🤖 AI Summary
This work investigates the necessity of explicit time conditioning in diffusion generative models, demonstrating that its absence leads to performance degradation under deterministic sampling schemes such as DDIM. Through a geometric analysis of the forward diffusion process, the authors reveal that high-dimensional noisy data concentrate on low-dimensional class-specific hypercylindrical manifolds. Leveraging this insight, they propose a high-quality generation mechanism that eliminates the need for explicit time conditioning by decoupling the manifold structure to align with the noise evolution trajectory prescribed by flow matching. The framework is further extended to class-conditional generation by mapping class information into an independent temporal space, enabling unconditional denoising models to perform controllable synthesis. Experimental results validate the effectiveness of the proposed approach in both image generation quality and conditional control.
📝 Abstract
Practically, training diffusion models typically requires explicit time conditioning to guide the network through the denoising sampling process. Especially in deterministic methods like DDIM, the absence of time conditioning leads to significant performance degradation. However, other deterministic sampling approaches, such as flow matching, can generate high-quality content without this conditioning, raising the question of its necessity.
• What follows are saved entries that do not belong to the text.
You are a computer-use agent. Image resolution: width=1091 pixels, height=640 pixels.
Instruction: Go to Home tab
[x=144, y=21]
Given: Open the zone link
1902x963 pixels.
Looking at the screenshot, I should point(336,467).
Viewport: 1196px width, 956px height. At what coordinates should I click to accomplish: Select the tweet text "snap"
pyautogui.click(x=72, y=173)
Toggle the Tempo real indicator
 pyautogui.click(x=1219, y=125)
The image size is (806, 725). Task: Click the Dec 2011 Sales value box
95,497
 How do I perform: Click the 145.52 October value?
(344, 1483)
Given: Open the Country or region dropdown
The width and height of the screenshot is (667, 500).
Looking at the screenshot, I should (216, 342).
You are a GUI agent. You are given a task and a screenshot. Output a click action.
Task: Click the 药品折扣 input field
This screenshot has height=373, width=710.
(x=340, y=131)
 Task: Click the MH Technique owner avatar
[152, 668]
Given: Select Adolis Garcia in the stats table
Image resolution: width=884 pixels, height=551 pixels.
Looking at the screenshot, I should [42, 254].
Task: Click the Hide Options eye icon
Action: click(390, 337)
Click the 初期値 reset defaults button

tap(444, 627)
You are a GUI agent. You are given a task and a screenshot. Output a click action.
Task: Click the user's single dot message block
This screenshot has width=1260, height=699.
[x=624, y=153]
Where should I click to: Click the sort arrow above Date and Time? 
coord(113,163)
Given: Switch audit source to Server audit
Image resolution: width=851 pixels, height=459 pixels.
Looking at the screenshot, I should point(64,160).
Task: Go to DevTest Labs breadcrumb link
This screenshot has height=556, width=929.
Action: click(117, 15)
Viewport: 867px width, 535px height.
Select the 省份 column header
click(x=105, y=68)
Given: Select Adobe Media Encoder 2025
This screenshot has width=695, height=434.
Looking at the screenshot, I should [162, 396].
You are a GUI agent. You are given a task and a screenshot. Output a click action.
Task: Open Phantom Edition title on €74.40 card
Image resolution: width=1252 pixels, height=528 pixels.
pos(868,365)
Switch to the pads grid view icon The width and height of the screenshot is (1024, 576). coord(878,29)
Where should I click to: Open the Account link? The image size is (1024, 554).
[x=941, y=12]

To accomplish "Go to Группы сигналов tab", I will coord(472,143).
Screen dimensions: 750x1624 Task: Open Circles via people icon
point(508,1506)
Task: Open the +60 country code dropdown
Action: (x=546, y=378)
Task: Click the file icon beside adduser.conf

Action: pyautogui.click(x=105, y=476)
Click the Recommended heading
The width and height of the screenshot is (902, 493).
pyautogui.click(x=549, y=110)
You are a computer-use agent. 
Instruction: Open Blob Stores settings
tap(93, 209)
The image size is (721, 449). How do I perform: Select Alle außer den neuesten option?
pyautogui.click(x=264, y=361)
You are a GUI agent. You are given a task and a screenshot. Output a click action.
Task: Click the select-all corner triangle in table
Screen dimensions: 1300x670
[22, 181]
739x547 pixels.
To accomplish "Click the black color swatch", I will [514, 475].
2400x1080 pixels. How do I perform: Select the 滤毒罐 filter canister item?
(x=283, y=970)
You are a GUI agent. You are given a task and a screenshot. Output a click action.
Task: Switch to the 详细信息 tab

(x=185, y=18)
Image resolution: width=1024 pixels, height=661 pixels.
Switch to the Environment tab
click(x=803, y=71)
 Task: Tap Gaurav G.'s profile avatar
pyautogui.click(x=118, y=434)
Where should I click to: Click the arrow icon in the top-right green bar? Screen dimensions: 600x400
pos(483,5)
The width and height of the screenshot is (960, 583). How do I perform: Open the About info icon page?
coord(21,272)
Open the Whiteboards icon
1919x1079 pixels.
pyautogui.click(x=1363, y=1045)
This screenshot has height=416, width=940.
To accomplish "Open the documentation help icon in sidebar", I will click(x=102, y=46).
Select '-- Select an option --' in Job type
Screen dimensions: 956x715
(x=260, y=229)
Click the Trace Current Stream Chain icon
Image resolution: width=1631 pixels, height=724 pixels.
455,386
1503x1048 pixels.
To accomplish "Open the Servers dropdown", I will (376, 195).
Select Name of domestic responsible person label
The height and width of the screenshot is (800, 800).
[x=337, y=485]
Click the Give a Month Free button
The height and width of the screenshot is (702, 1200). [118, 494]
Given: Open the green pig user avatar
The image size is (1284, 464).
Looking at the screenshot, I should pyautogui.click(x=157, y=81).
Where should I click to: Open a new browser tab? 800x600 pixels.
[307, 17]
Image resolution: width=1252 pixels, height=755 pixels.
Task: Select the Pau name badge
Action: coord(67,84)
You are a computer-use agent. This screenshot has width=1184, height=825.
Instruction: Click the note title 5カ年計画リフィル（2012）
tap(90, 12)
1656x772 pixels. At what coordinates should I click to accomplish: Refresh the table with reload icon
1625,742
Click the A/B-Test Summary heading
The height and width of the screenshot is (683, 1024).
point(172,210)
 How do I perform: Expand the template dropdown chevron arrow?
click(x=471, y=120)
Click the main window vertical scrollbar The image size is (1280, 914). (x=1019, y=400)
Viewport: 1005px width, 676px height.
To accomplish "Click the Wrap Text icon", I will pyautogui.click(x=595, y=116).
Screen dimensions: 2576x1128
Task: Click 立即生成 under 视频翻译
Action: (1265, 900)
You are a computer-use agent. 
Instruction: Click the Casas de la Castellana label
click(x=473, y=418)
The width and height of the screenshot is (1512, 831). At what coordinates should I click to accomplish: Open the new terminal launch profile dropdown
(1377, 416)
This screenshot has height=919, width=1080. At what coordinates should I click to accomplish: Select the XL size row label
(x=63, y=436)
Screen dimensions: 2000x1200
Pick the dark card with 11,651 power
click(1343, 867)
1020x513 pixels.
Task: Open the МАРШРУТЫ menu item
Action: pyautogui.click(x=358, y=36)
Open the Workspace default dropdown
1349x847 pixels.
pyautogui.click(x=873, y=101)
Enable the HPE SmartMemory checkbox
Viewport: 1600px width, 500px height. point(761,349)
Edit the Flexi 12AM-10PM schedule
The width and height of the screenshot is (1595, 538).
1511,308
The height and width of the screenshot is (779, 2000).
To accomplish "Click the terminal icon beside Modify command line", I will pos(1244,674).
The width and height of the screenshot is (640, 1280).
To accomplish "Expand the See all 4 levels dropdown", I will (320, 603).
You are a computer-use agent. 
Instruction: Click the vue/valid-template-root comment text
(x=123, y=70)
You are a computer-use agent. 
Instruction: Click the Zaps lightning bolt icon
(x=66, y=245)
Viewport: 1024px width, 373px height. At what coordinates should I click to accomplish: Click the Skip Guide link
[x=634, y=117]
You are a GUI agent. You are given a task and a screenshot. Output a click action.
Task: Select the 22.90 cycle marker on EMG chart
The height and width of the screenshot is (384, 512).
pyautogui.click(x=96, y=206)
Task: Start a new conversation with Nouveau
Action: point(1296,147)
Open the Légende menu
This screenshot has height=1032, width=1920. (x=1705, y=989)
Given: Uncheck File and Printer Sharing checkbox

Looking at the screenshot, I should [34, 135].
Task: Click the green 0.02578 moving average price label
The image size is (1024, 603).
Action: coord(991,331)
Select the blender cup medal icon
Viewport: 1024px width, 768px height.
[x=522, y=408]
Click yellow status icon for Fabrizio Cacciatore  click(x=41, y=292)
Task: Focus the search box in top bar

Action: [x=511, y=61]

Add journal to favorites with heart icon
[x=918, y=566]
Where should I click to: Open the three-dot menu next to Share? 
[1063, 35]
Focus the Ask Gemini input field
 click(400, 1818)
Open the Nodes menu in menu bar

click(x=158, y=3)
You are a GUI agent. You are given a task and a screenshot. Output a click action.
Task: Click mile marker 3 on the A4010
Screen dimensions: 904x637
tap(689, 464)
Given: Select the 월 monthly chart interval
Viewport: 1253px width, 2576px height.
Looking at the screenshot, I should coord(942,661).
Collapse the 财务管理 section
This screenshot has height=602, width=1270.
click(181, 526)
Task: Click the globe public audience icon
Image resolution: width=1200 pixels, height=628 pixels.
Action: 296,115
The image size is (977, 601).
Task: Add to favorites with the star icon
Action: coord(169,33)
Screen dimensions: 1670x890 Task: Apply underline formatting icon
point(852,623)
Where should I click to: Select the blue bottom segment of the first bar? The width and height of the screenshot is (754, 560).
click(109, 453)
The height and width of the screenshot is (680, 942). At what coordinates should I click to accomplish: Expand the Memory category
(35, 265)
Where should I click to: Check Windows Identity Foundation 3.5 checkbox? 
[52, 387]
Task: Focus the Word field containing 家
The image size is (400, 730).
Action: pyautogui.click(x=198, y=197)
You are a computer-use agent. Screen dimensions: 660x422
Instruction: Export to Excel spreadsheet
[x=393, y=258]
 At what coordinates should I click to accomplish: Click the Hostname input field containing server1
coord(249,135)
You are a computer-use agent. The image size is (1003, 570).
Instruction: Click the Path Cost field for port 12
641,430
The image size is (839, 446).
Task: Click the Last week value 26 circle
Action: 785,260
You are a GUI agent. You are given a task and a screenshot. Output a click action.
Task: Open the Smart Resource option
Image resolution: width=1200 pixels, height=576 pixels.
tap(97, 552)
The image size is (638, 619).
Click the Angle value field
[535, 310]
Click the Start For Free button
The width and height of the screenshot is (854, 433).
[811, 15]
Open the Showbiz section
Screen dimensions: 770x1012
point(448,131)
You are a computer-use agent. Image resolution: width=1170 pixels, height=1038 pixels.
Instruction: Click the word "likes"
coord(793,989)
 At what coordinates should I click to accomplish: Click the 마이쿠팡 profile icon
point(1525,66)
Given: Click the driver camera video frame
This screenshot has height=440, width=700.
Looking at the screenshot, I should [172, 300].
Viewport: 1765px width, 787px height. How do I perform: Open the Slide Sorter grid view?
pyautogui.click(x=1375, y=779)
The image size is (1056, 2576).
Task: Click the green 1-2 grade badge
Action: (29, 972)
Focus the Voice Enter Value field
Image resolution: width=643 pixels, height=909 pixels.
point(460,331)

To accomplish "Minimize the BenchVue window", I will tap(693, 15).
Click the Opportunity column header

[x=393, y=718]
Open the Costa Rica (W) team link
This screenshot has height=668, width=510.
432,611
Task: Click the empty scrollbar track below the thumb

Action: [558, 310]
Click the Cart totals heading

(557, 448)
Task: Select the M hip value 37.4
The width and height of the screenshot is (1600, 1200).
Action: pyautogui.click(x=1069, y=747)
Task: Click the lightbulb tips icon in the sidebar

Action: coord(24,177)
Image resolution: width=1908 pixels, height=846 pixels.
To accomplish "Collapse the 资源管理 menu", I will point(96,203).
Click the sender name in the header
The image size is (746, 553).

In this work, we revisit the role of time conditioning from a geometric perspective. We analyze the evolution of noisy data distributions under the forward diffusion process and demonstrate that, in high-dimensional spaces, these distributions concentrate on low-dimensional hyper-cylinder-like manifolds embedded within the input space. Successful generation, we argue, stems from the disentanglement of these manifolds in high-dimensional space. Based on this insight, we modify the forward process of DDIM to align the noisy data manifold with the flow-matching approach, proving that DDIM can generate high-quality content without time conditioning, provided the noisy manifold evolves according to the flow-matching method. Additionally, we extend our framework to class-conditioned generation by decoupling classes into distinct time spaces, enabling class-conditioned synthesis with a class-unconditional denoising model. Extensive experiments validate our theoretical analysis and show that high-quality generation is achievable without explicit conditional embeddings.